START DATA SHOWN
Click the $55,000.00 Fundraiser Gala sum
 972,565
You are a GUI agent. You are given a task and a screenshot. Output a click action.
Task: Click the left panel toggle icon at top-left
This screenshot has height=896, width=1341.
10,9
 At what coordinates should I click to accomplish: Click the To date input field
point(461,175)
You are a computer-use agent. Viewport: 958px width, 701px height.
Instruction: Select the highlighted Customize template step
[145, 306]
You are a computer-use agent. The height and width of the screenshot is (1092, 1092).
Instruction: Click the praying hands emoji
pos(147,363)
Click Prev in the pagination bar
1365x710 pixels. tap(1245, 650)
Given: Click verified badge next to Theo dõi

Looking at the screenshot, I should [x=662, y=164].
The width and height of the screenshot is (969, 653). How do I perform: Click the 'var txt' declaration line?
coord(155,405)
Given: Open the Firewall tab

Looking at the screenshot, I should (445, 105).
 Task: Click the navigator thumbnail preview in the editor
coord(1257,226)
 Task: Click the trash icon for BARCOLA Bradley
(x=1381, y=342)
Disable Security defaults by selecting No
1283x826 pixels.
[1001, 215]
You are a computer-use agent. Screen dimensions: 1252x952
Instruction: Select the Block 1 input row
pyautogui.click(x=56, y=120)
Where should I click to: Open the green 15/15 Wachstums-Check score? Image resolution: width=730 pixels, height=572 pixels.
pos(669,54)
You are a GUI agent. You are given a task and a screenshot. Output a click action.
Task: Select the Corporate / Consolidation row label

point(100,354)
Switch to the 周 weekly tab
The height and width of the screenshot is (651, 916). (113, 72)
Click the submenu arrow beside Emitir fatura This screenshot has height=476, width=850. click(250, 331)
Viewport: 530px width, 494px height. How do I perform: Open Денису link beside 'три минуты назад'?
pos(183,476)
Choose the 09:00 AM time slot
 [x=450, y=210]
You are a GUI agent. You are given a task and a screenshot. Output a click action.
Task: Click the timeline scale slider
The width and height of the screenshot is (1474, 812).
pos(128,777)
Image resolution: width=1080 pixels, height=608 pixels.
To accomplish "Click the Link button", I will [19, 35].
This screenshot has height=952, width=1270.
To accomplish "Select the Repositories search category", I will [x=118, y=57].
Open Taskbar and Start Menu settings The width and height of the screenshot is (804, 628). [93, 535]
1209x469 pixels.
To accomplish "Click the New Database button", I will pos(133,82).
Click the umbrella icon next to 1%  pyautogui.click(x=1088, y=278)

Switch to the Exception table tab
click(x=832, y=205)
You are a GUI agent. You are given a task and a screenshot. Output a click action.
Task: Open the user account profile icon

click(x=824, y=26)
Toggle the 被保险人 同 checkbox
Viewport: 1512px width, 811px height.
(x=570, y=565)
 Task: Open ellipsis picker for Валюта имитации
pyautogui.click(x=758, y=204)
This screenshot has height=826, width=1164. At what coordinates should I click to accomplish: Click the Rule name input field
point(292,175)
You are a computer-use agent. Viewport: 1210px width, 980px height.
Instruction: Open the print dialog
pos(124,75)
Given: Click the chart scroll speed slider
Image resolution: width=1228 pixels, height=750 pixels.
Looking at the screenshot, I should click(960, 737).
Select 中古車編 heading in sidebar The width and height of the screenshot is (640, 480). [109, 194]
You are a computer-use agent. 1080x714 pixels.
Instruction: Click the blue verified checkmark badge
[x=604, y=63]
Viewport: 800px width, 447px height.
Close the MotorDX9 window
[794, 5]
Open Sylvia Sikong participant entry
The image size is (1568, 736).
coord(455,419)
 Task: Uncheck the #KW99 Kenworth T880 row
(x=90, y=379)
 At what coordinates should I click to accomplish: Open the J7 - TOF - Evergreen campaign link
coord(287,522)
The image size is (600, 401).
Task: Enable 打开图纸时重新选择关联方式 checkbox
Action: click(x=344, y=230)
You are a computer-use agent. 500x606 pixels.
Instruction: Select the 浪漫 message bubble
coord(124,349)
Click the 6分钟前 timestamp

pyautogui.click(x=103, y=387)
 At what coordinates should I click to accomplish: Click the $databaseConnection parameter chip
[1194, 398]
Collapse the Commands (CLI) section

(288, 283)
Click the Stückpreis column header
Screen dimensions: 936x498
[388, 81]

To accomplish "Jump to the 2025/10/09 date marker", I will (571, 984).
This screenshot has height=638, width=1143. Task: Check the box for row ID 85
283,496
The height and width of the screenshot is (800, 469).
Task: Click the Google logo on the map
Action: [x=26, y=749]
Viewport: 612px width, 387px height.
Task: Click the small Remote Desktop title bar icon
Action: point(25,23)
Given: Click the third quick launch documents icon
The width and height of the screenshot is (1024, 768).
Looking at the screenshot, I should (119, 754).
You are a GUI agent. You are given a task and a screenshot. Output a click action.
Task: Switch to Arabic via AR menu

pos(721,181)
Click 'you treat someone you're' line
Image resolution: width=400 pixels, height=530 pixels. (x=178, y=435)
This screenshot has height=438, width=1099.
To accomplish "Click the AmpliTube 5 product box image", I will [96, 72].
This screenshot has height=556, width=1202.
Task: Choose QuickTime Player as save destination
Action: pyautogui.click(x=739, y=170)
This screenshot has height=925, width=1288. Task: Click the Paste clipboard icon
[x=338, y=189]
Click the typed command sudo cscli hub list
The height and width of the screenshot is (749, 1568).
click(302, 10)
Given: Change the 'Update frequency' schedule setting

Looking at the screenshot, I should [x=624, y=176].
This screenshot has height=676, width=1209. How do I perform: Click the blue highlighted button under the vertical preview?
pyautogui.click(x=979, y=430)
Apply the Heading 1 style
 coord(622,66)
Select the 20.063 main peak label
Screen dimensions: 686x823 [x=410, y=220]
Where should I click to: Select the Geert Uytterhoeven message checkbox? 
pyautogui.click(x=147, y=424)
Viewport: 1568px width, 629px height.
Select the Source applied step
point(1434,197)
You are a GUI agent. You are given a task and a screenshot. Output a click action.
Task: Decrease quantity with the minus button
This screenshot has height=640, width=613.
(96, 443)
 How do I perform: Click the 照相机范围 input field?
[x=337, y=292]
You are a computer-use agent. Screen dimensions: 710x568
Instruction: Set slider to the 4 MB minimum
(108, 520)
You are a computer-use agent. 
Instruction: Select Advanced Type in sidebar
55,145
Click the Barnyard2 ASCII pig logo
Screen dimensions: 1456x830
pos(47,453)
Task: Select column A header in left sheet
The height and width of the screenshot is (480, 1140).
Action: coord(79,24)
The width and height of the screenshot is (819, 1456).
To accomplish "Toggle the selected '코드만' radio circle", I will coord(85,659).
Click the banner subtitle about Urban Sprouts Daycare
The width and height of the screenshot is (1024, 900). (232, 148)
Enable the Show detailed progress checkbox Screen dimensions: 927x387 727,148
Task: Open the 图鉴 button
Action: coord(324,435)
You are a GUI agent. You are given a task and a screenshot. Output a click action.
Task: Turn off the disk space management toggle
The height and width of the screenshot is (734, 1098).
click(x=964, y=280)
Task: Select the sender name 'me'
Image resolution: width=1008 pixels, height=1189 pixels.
END DATA SHOWN
=== WHAT YOU NEED TO DO ===
The word "computer" appears in some lines above. Return every one of those lines.

=== REPLY ===
You are a computer-use agent. Viewport: 958px width, 701px height.
You are a computer-use agent. The height and width of the screenshot is (1092, 1092).
You are a computer-use agent. Screen dimensions: 1252x952
You are a computer-use agent. Viewport: 1210px width, 980px height.
You are a computer-use agent. 1080x714 pixels.
You are a computer-use agent. 500x606 pixels.
You are a computer-use agent. Screen dimensions: 710x568
You are a computer-use agent. 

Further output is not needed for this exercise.